In the entries below, every line with the string "screenshot" is to be reported.

#### EXCERPTED DATA

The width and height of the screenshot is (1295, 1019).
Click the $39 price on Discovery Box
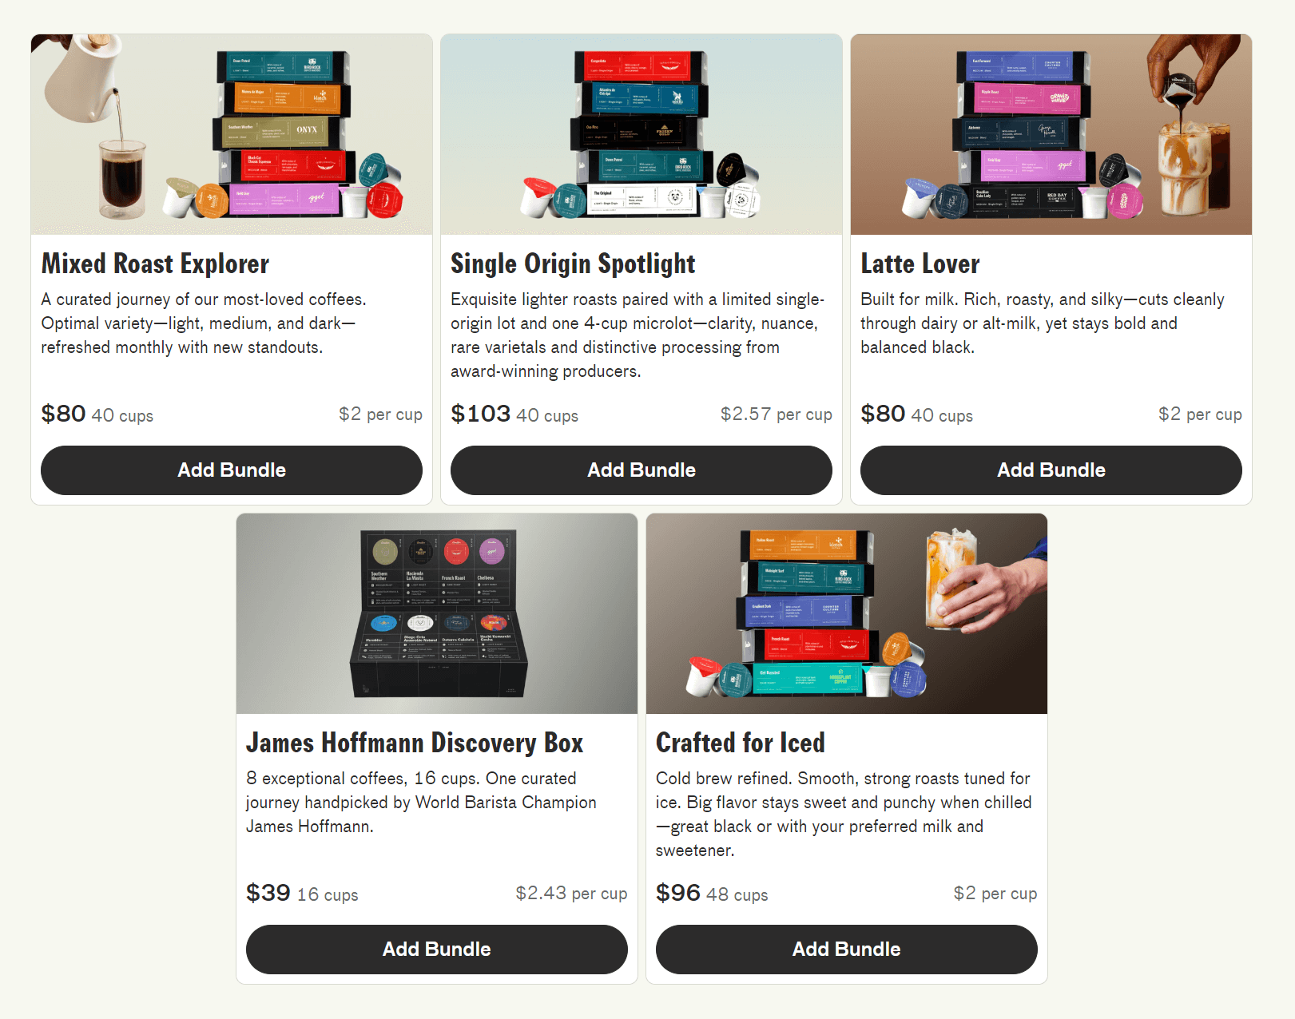[268, 893]
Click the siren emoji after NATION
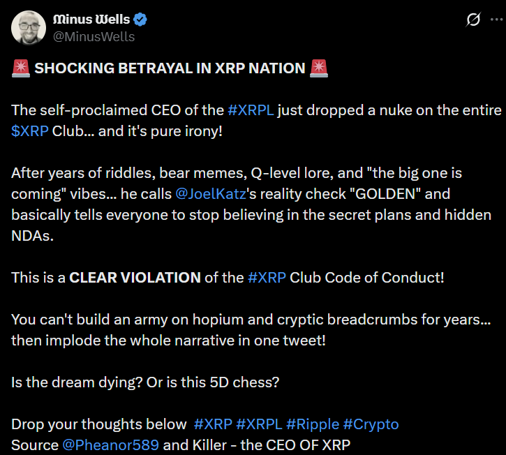506x455 pixels. [320, 68]
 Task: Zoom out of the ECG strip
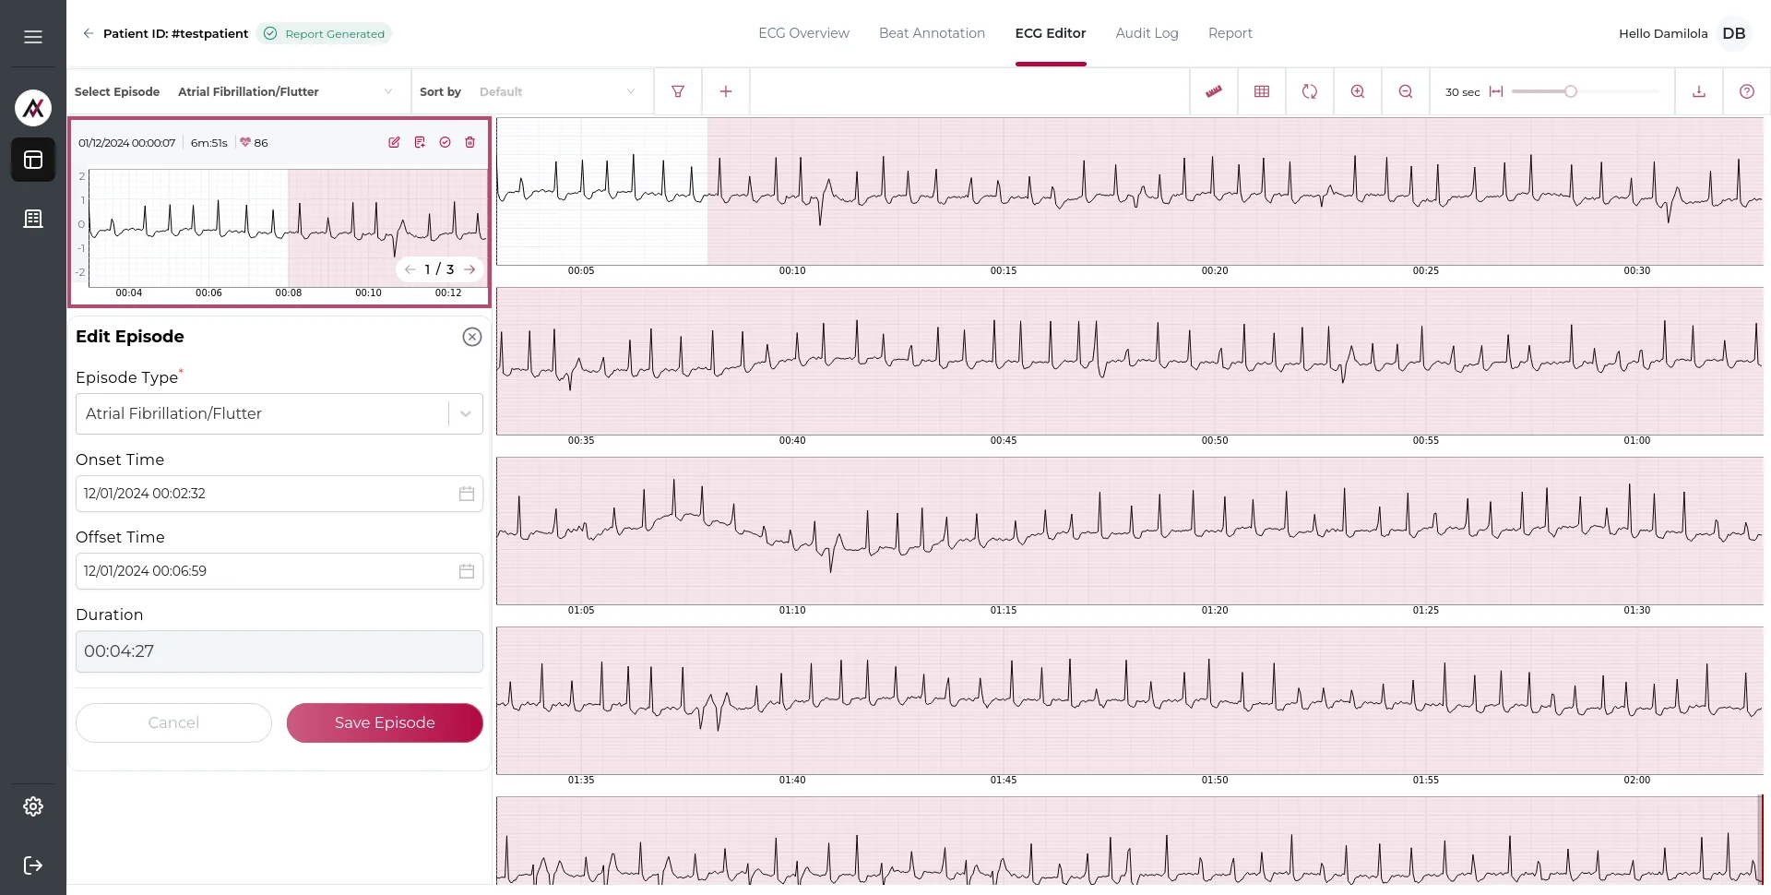1406,91
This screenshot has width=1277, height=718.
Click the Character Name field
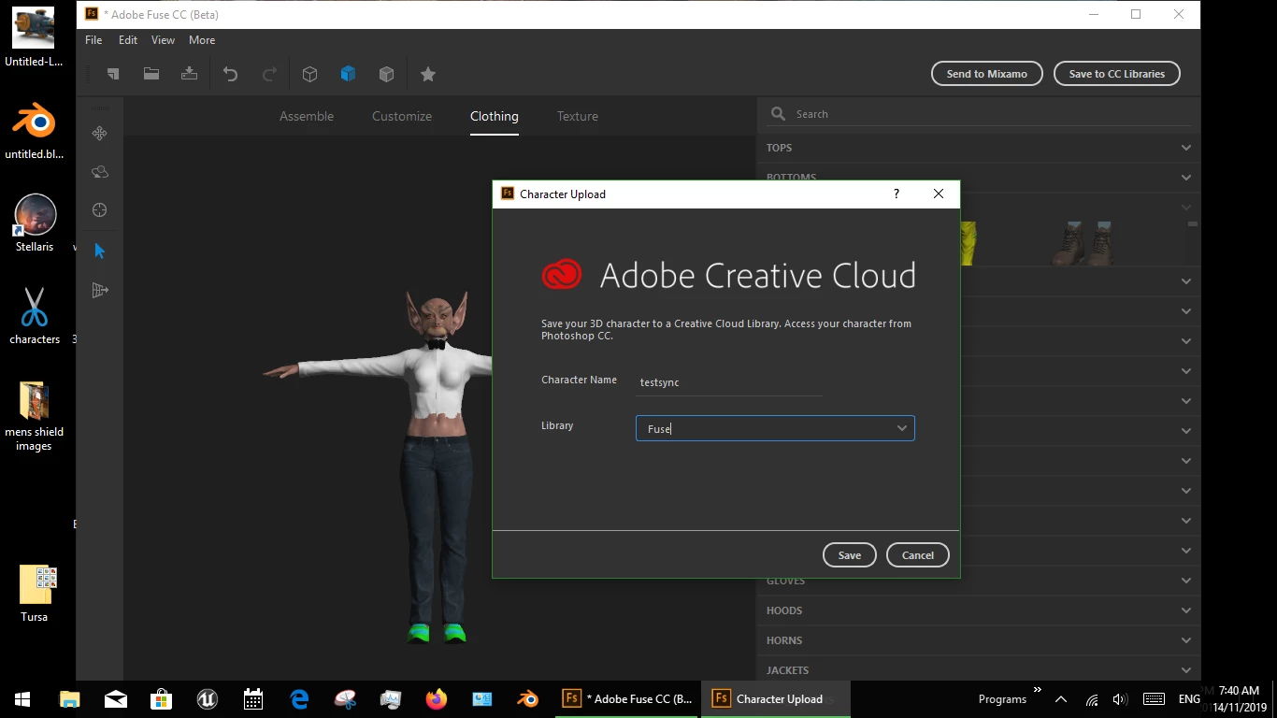729,382
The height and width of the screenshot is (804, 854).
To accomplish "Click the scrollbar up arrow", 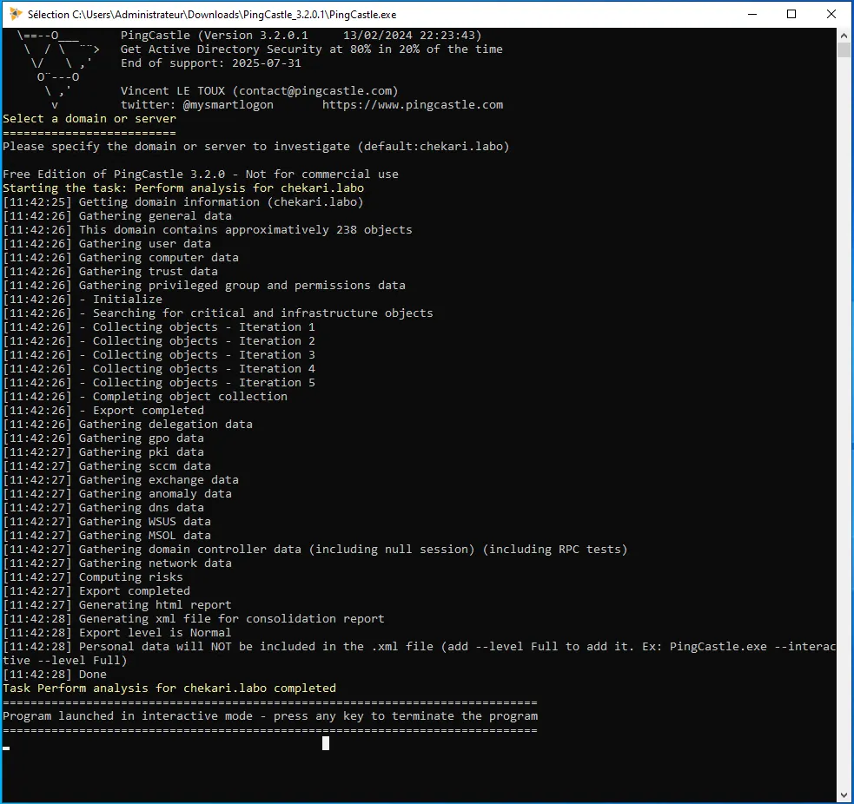I will [844, 35].
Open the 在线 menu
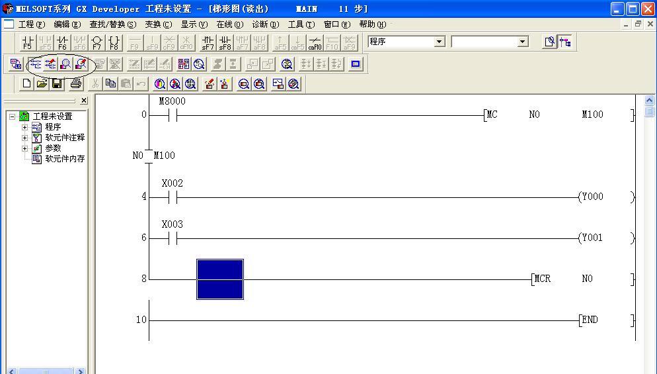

########

SOLVED EXERCISE ::
The width and height of the screenshot is (1295, 1019).
This screenshot has width=1277, height=718.
The height and width of the screenshot is (804, 854).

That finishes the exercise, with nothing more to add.